Without a doubt, the highlight of my time in Kaifeng, and a reflection of the group’s indomitable spirit, was the Shabbat I spent at Beit HaTikvah. I was brought to the Friday night gathering by Ari Schaffer, an Orthodox undergraduate at Johns Hopkins University, who is conducting research on the community. The small, nondescript room was filled with some 25 people, ranging in age from 16 to 75. On one wall was an unusual array of symbols: the flag of the State of Israel on the right, the flag of the People’s Republic of China on the left, and in the middle, the Shema prayer flanked by a pair of Hebrew words, shemesh and kamon.  

Shemesh means sun. Kamon’s meaning is a matter of dispute; some scholars believe it refers to an angel, while others maintain that it connotes moon. In any case, this pair of words seems to have served a sort talismanic function for the community.

After candlelighting, Gao Chao, the leader of the small community, began to sing “Yedid Nefesh,” the medieval poem sung at the outset of Kabbalat Shabbat. Typically enough for this community, Gao Chao is not of Jewish descent. He is married to a descendent, but has taken on the responsibility of learning Hebrew and Jewish prayers so as to serve as the prayer leader on Friday nights. He led the community through Kabbalat Shabbat, with members joining in in their Chinese-inflected Hebrew (which was rendered into Chinese characters for them to follow). The degree of ritual fluency for a community that does not include a single halachic Jew and has been studying Hebrew intensely for only two years was remarkable. The community chanted with gusto and competency many of the standards of Jewish liturgy and custom on Friday night: “Lechah Dodi,” “Ve-shamru,” and “Shalom Aleichem.” It was particularly moving when the congregation joined with Gao Chao to sing the penultimate line of the Friday night Kiddush: “For You have chosen us and sanctified us from among all the nations, and with love and good will given us Your holy Shabbat as a heritage.”
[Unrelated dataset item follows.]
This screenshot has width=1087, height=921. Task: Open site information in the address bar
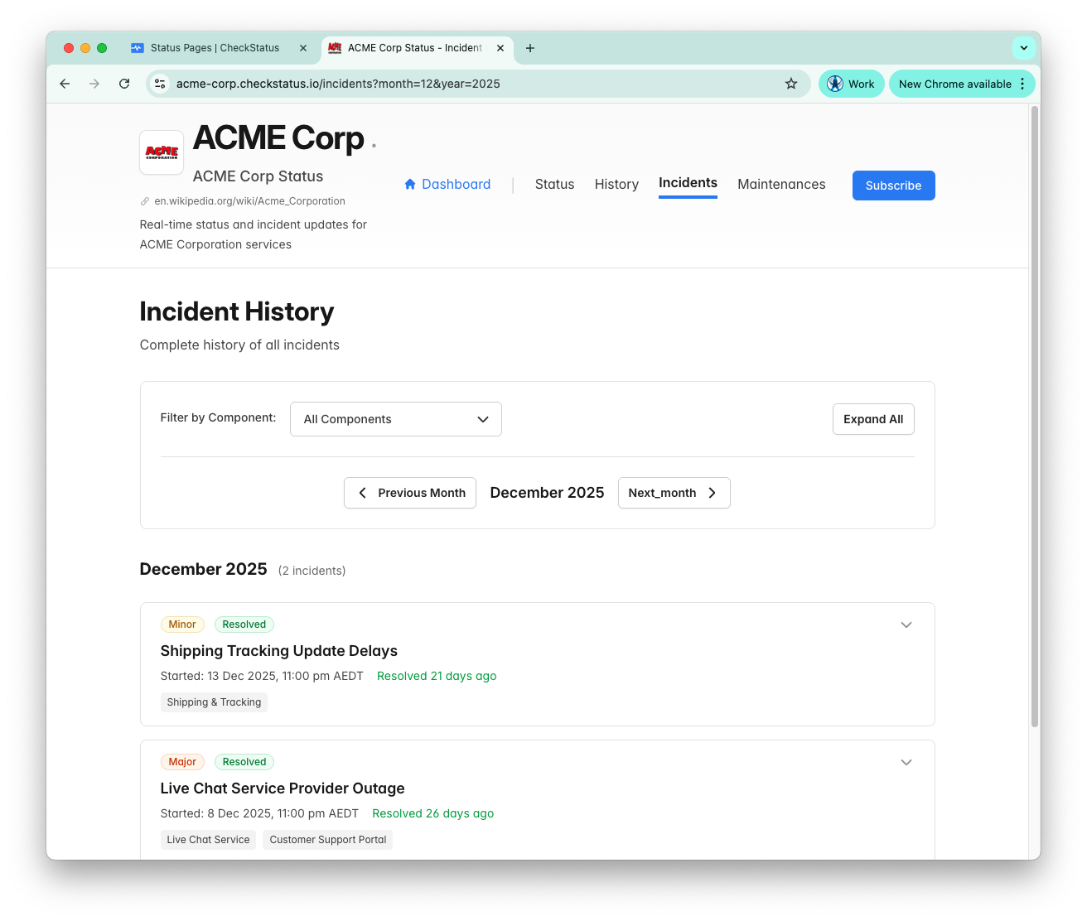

After services, the entire group sat down to a potluck vegetarian Shabbat dinner, my first with chopsticks as the utensil of choice. Dinner was tasty and spirited, but a mere prelude to the memorable post-meal singing. We sang the grace after meals and then spent several hours singing zemirot and other Hebrew and Israeli songs at the top of our lungs — aided, it must be said, by a potent Arak-like beverage native to the region. One member of the community — not herself a Jewish descendant, but married to one — had assumed the Hebrew name Netta. She seemed to know virtually every Hebrew song sung. She had an infectious smile, beautiful voice and a true sense of oneg Shabbat — the joy of the Sabbath. Other members did not know many of the songs, but added their own enthusiastic and well-timed rhythm by clapping and pounding the table.

The one song that all knew was the one whose name adorns the current Kaifeng community: HaTikvah. At a certain point in the midst of the cacophonous frivolity, the group rose as one to offer a sonorous version of “Hatikvah” — in Chinese! Those of us who knew followed in Hebrew. It was another stunning moment in an evening of stunning moments. Few of the community members are likely to make aliyah, but somehow they have managed to develop a strong bond with and sense of pride for Israel. There was also a strong sense among all of us present of the past and future shared by Jews. Assembled at a long Shabbat table in Kaifeng, we experienced, in the rawest and purest form I’ve ever witnessed, the unbroken spirit that links Jews scattered over the four corners of the world, from California to China.